Extract to read:
Overall, the current limitations of ESI Caching make it a less preferred caching mechanism for today's modern sites that generate vast varieties of personalization and ever-changing implementation.

CDN Caching with Ajax

Modern web implementations are leaning to assemble the pages at the user end (browser) by using Ajax calls to retrieve bits and pieces of the information or perform some action on the user session in the application server. The page assembly in this case is performed on the browser end, at cost of multiple HTTP requests going on through CDN. Since Ajax call is just another HTTP call, all the caching artifacts and techniques that exist on the CDN to cache the full page are directly applicable to make Ajax calls cacheable on the CDN as well.

This strategy enables the separation of the type of the content on the e-commerce site to make it cacheable with different caching and invalidation rules. This is typical approach to prepare/enable modern WCS site implementation for CDN caching. For successful caching of the dynamic pages on CDN, the content of the base page should be non-personalized, readily reusable for any user, while the user-specific content is retrieved via Ajax calls to the application server.

Ajax versus ESI

An obvious question is how ESI and Ajax are compared from the overall efficiency of the implementation. The following comparison clarifies the data delivery efficiency by simple comparison between ESI, Ajax approach, and third method of delivering the information – Cookie-based data delivery:

Table 1. Efficiency comparison of ESI and Ajax
FeatureFrag. CachingCookieAjax Call
Difficulty Simple Simple to Complex Complex
Performance Impact Small None or Negligible Small to Moderate
Cache pool/Cache infrastructure load Medium None Medium
CDN constraint ESI required None.
(can use regular caching implementation)
None.
(can use regular caching implementation)

Your instructions: According to the passage on CDN caching, where is the page assembled when Ajax calls are used? The data that comes next has no connection to the passage on CDN caching.

Provided material:
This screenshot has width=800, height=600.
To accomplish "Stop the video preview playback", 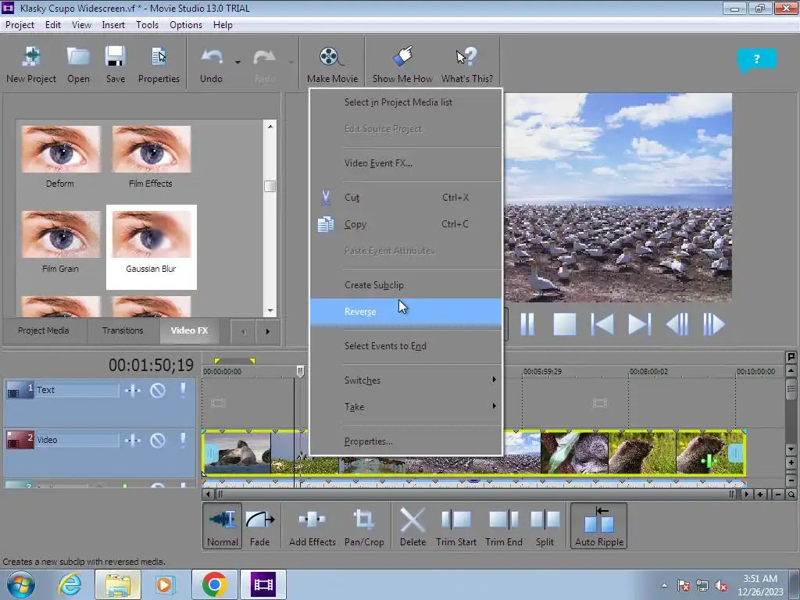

Answer to this problem: On the browser end.